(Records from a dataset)
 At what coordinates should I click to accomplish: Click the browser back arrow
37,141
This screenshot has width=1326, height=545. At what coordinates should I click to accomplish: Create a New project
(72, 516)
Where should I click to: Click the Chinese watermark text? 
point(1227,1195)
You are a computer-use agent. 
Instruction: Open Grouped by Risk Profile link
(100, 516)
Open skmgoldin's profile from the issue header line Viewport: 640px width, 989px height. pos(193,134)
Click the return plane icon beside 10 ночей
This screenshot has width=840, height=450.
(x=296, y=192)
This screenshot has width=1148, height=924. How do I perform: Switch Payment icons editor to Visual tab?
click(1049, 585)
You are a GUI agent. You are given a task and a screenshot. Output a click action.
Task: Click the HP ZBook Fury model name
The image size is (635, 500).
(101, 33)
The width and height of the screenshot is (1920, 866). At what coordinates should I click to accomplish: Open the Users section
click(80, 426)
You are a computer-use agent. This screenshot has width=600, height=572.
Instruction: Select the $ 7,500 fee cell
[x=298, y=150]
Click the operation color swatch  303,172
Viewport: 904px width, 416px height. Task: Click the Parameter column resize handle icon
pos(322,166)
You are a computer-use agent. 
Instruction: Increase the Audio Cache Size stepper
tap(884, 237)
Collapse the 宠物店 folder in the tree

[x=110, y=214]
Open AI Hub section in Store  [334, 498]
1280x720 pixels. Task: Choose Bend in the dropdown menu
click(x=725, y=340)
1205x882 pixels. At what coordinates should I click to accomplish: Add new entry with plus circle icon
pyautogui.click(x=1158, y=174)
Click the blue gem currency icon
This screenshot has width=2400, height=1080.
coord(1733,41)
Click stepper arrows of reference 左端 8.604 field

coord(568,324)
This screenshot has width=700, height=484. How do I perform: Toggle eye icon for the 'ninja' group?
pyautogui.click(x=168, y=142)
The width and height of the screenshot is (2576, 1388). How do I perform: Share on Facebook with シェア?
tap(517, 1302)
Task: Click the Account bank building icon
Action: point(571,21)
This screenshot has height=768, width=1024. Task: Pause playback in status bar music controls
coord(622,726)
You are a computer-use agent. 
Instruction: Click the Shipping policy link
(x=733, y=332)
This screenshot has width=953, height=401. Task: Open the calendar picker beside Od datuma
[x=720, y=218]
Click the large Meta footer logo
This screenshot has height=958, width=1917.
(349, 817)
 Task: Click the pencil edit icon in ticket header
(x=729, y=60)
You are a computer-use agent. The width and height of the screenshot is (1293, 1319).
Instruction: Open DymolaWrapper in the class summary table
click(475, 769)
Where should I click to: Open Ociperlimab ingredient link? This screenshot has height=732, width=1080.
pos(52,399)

# How to complete this task
Retype the entries exactly; leave nothing out.

# Result of the task
 At what coordinates should I click to accomplish: Click the browser back arrow
37,141
This screenshot has width=1326, height=545. At what coordinates should I click to accomplish: Create a New project
(72, 516)
Where should I click to: Click the Chinese watermark text? 
point(1227,1195)
You are a computer-use agent. 
Instruction: Open Grouped by Risk Profile link
(100, 516)
Open skmgoldin's profile from the issue header line Viewport: 640px width, 989px height. pos(193,134)
Click the return plane icon beside 10 ночей
This screenshot has width=840, height=450.
(x=296, y=192)
This screenshot has width=1148, height=924. How do I perform: Switch Payment icons editor to Visual tab?
click(1049, 585)
You are a GUI agent. You are given a task and a screenshot. Output a click action.
Task: Click the HP ZBook Fury model name
The image size is (635, 500).
(101, 33)
The width and height of the screenshot is (1920, 866). At what coordinates should I click to accomplish: Open the Users section
click(80, 426)
You are a computer-use agent. This screenshot has width=600, height=572.
Instruction: Select the $ 7,500 fee cell
[x=298, y=150]
Click the operation color swatch  303,172
Viewport: 904px width, 416px height. Task: Click the Parameter column resize handle icon
pos(322,166)
You are a computer-use agent. 
Instruction: Increase the Audio Cache Size stepper
tap(884, 237)
Collapse the 宠物店 folder in the tree

[x=110, y=214]
Open AI Hub section in Store  [334, 498]
1280x720 pixels. Task: Choose Bend in the dropdown menu
click(x=725, y=340)
1205x882 pixels. At what coordinates should I click to accomplish: Add new entry with plus circle icon
pyautogui.click(x=1158, y=174)
Click the blue gem currency icon
This screenshot has width=2400, height=1080.
coord(1733,41)
Click stepper arrows of reference 左端 8.604 field

coord(568,324)
This screenshot has width=700, height=484. How do I perform: Toggle eye icon for the 'ninja' group?
pyautogui.click(x=168, y=142)
The width and height of the screenshot is (2576, 1388). How do I perform: Share on Facebook with シェア?
tap(517, 1302)
Task: Click the Account bank building icon
Action: point(571,21)
This screenshot has height=768, width=1024. Task: Pause playback in status bar music controls
coord(622,726)
You are a computer-use agent. 
Instruction: Click the Shipping policy link
(x=733, y=332)
This screenshot has width=953, height=401. Task: Open the calendar picker beside Od datuma
[x=720, y=218]
Click the large Meta footer logo
This screenshot has height=958, width=1917.
(349, 817)
 Task: Click the pencil edit icon in ticket header
(x=729, y=60)
You are a computer-use agent. The width and height of the screenshot is (1293, 1319).
Instruction: Open DymolaWrapper in the class summary table
click(475, 769)
Where should I click to: Open Ociperlimab ingredient link? This screenshot has height=732, width=1080.
pos(52,399)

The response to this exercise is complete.